▶ **Work to be completed**
Reproduce the entries that follow exactly, dropping each image.

[Records for the task]

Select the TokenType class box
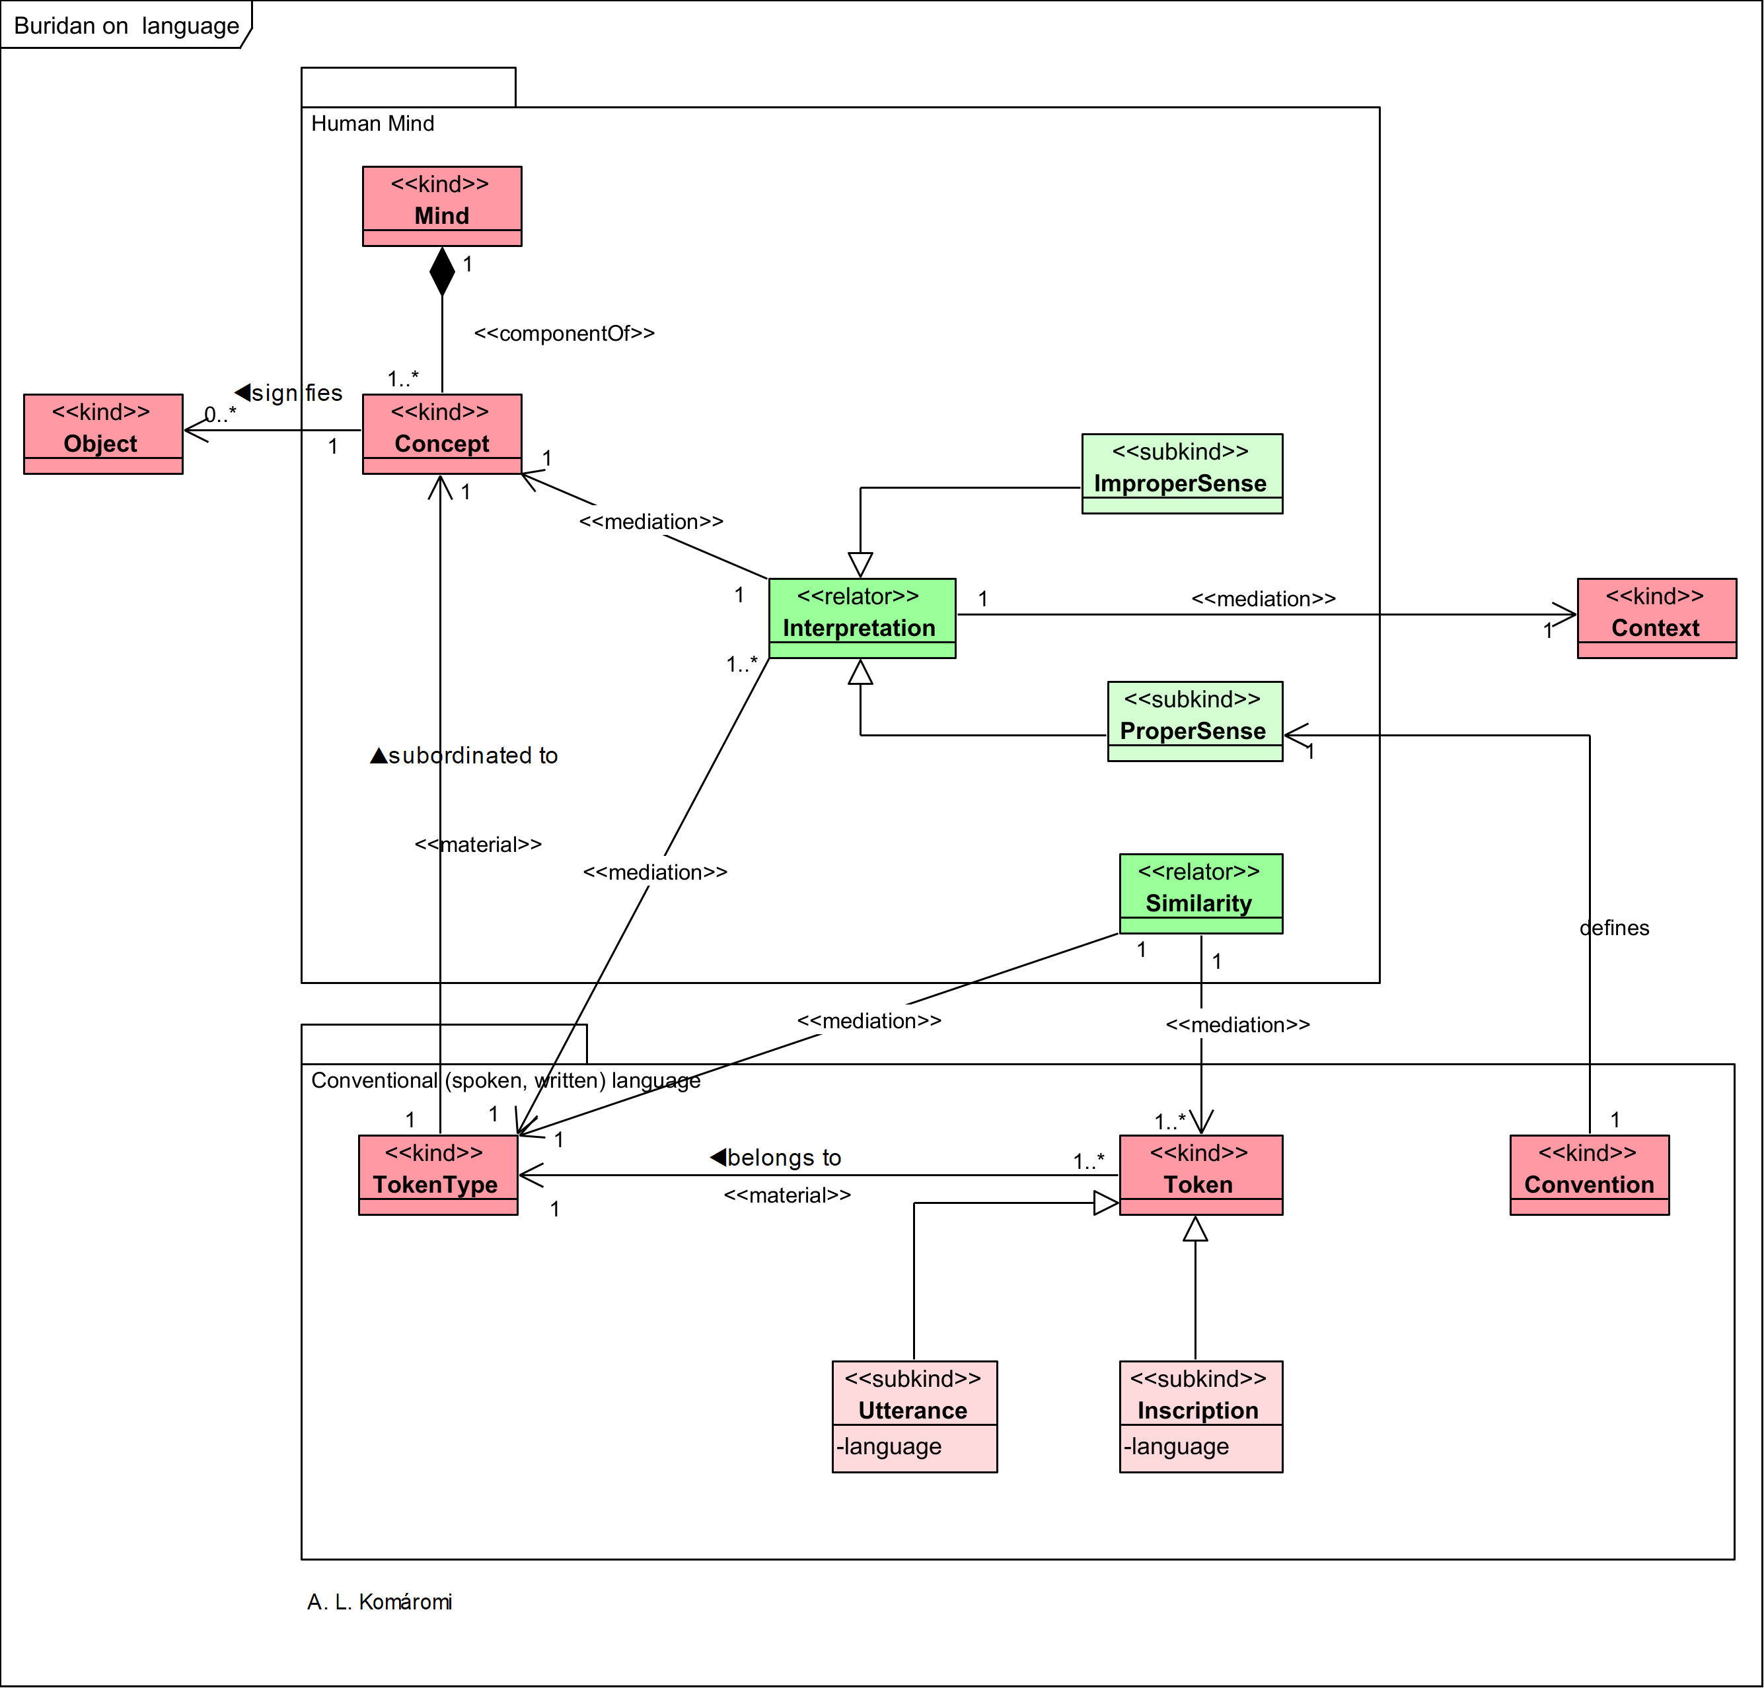Image resolution: width=1764 pixels, height=1688 pixels. [x=437, y=1175]
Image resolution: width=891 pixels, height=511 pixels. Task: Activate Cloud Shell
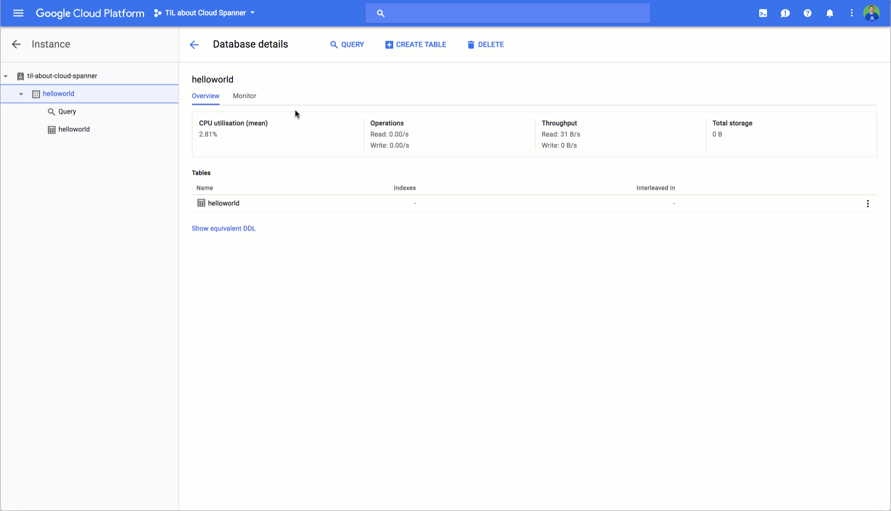763,13
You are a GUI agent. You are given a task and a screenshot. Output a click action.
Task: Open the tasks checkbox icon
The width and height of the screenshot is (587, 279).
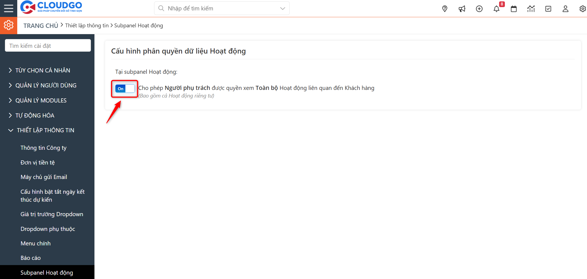pyautogui.click(x=548, y=9)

[/Records for the task]

▶ **Output of the task**
Select the TokenType class box
Image resolution: width=1764 pixels, height=1688 pixels. [x=437, y=1175]
Image resolution: width=891 pixels, height=511 pixels. Task: Activate Cloud Shell
763,13
You are a GUI agent. You are given a task and a screenshot. Output a click action.
Task: Open the tasks checkbox icon
The width and height of the screenshot is (587, 279).
pyautogui.click(x=548, y=9)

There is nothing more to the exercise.